Well the holidays were not a complete loss for me. I attended raids and I took plenty of interesting notes but I'm not really satisfied by how things turned out. My thesis advisor insisted that I change my organizational method and my sister unloaded her horribly spoiled dog on me for the holidays. So while this holiday season was not a complete and total disaster I did not accomplish half of what I set out to do. Instead I attempted to cope with the growing pains of a new organizational system while having to struggle with an animal that did not want to take a walk around the block with me. The three walks a day became a sword of Damocles hanging over my head making it virtually impossible for me to even attempt to adapt to a new organizational system. As I am writing this the dog is under my computer desk attempting to ingratiate itself with me, I am counting the days before my sister takes that stupid spoiled parasite away from me.

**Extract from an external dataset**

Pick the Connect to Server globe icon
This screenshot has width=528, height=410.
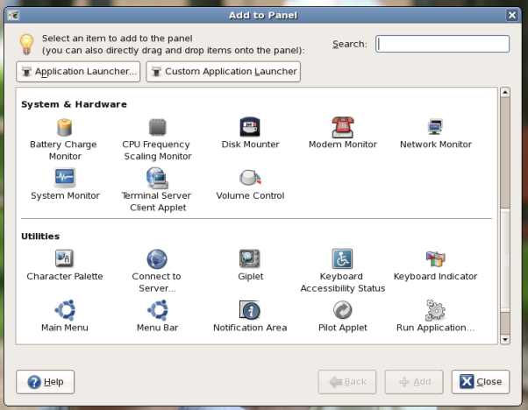[x=157, y=258]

My family seems to labor under the impression that I do nothing of value with my time and that it is therefore acceptable to demand that I do things for them. That I could have goals or even plans does not occur to them. One little favor seems to become a never ending list of small tasks that apparently need my urgent attention. Ideally I should have had a christmas break where I could take my time to contemplate how I was going to organize my time in the field. Instead I had a miserable vacation of procrastination and pointless family tasks. Now that this is over I am taking charge and attempting to organize myself because I wish to continue to do well in school although apparently doing a million little chores for my family seems to take precedence over my needs.